Written problem: Repeat the lines from the line containing "Open the View (查看)" to the line containing "865x677 pixels. pyautogui.click(x=791, y=114)", including both of those lines, without any changes.

Item position entries:
---

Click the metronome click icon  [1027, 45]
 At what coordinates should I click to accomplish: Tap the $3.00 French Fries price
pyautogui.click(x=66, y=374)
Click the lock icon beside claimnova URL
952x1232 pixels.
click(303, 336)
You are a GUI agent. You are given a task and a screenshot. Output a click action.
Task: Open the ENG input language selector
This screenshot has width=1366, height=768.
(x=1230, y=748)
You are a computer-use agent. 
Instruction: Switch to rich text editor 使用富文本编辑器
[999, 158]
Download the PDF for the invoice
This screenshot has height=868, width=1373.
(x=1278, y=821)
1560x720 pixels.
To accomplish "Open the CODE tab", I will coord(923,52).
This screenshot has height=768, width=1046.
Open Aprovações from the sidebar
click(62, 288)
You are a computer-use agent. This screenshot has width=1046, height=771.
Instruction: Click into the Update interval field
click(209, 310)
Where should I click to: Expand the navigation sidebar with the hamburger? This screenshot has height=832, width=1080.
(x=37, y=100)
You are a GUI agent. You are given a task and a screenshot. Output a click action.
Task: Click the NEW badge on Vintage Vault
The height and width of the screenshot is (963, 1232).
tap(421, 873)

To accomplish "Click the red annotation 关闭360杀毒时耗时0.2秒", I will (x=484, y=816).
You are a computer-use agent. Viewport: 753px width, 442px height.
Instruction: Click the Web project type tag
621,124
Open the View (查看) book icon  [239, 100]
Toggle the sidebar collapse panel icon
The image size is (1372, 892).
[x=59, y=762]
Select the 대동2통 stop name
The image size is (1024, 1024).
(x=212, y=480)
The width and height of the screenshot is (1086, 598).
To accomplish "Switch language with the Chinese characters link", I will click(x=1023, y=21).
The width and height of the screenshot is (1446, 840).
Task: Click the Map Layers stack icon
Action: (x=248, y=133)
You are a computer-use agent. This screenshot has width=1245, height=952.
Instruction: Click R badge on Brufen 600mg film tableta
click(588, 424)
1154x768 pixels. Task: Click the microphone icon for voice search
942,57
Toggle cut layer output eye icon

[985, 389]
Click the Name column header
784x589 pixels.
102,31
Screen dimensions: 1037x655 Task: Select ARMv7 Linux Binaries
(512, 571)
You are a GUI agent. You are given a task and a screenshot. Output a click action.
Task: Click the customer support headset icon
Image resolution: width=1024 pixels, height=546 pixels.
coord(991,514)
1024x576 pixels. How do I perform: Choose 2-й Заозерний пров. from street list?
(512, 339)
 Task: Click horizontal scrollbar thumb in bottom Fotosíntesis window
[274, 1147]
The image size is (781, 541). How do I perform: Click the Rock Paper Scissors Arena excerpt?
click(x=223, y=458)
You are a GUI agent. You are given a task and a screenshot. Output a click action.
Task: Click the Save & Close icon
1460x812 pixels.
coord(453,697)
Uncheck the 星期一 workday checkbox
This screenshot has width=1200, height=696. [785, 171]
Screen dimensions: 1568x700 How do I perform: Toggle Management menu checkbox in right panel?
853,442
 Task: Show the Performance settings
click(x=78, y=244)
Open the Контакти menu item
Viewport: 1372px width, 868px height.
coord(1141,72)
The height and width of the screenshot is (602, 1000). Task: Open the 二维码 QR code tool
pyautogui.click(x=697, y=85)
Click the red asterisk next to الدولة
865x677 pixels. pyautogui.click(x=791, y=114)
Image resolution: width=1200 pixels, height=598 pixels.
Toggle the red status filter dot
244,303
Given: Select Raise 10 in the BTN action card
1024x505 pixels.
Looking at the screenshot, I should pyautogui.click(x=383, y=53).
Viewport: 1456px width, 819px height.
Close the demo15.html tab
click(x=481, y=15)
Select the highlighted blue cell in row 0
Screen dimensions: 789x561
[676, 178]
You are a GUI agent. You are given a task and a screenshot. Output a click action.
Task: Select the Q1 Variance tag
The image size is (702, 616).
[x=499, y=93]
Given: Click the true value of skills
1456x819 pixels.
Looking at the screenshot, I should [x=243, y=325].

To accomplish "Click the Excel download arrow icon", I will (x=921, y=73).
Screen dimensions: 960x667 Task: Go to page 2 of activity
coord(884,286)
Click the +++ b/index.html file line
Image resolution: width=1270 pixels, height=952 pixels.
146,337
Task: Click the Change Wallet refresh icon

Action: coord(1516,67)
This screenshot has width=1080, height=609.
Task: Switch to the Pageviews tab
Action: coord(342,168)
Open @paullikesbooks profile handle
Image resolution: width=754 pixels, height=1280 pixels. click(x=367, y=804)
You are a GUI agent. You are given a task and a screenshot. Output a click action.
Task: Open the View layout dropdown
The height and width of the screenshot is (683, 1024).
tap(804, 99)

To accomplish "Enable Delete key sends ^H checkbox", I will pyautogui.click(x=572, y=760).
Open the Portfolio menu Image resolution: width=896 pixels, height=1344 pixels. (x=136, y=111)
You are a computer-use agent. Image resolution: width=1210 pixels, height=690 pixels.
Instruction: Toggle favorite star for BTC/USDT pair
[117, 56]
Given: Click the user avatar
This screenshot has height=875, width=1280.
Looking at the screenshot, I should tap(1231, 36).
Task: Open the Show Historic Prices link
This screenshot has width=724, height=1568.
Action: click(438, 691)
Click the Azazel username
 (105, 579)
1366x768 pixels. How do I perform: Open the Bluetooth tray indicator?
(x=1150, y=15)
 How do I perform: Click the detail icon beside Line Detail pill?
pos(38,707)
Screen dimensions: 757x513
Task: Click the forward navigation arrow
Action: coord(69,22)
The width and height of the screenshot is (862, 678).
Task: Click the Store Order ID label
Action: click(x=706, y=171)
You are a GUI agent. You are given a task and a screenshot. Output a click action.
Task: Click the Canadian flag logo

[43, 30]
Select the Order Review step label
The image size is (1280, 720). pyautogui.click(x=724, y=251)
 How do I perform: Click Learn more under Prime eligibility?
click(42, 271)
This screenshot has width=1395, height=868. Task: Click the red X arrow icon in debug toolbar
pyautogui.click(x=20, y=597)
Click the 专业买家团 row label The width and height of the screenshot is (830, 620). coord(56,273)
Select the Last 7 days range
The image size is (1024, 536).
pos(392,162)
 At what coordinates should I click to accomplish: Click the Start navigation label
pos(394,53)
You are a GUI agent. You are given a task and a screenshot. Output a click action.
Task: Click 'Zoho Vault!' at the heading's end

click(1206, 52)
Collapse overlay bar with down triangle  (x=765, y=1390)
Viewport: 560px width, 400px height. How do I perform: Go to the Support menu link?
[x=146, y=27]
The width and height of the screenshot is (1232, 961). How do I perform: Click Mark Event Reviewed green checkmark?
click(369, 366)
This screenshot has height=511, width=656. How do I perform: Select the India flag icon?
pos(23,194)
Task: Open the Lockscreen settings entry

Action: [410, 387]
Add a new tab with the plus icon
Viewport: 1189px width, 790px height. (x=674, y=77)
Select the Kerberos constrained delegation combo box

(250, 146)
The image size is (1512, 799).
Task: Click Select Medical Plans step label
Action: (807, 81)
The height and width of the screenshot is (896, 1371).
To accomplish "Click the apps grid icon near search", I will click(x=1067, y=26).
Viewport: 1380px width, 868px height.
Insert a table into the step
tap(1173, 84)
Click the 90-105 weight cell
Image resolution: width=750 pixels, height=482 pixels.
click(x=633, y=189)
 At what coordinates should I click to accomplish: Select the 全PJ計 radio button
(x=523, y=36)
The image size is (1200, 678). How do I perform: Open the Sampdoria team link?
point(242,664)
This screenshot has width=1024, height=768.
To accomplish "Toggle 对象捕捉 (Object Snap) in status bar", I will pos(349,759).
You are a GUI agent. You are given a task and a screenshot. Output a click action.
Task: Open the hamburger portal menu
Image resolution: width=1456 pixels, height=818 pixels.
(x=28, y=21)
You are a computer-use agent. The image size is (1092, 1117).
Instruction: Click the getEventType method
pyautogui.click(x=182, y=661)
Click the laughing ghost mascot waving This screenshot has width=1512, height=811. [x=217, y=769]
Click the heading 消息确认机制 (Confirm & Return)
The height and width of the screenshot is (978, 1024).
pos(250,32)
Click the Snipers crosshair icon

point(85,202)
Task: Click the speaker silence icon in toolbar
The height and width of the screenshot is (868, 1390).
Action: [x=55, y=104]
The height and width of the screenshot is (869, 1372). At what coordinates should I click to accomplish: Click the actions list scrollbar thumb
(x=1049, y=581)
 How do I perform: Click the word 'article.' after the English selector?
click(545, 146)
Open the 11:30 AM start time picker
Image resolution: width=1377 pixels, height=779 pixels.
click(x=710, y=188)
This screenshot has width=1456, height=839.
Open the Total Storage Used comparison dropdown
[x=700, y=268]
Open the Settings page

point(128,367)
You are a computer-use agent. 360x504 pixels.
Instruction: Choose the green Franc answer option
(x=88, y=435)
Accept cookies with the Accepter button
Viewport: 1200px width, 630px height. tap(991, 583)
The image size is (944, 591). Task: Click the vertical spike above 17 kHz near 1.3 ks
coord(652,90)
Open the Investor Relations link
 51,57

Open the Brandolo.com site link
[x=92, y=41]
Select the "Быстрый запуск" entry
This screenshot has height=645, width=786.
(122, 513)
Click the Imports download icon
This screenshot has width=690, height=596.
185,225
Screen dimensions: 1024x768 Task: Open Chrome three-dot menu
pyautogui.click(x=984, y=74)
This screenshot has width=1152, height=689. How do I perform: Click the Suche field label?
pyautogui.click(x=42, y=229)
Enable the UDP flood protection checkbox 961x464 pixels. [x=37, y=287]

---

In response:
Open the View (查看) book icon  [239, 100]
Toggle the sidebar collapse panel icon
The image size is (1372, 892).
[x=59, y=762]
Select the 대동2통 stop name
The image size is (1024, 1024).
(x=212, y=480)
The width and height of the screenshot is (1086, 598).
To accomplish "Switch language with the Chinese characters link", I will click(x=1023, y=21).
The width and height of the screenshot is (1446, 840).
Task: Click the Map Layers stack icon
Action: (x=248, y=133)
You are a computer-use agent. This screenshot has width=1245, height=952.
Instruction: Click R badge on Brufen 600mg film tableta
click(588, 424)
1154x768 pixels. Task: Click the microphone icon for voice search
942,57
Toggle cut layer output eye icon

[985, 389]
Click the Name column header
784x589 pixels.
102,31
Screen dimensions: 1037x655 Task: Select ARMv7 Linux Binaries
(512, 571)
You are a GUI agent. You are given a task and a screenshot. Output a click action.
Task: Click the customer support headset icon
Image resolution: width=1024 pixels, height=546 pixels.
coord(991,514)
1024x576 pixels. How do I perform: Choose 2-й Заозерний пров. from street list?
(512, 339)
 Task: Click horizontal scrollbar thumb in bottom Fotosíntesis window
[274, 1147]
The image size is (781, 541). How do I perform: Click the Rock Paper Scissors Arena excerpt?
click(x=223, y=458)
You are a GUI agent. You are given a task and a screenshot. Output a click action.
Task: Click the Save & Close icon
1460x812 pixels.
coord(453,697)
Uncheck the 星期一 workday checkbox
This screenshot has width=1200, height=696. [785, 171]
Screen dimensions: 1568x700 How do I perform: Toggle Management menu checkbox in right panel?
853,442
 Task: Show the Performance settings
click(x=78, y=244)
Open the Контакти menu item
Viewport: 1372px width, 868px height.
coord(1141,72)
The height and width of the screenshot is (602, 1000). Task: Open the 二维码 QR code tool
pyautogui.click(x=697, y=85)
Click the red asterisk next to الدولة
865x677 pixels. pyautogui.click(x=791, y=114)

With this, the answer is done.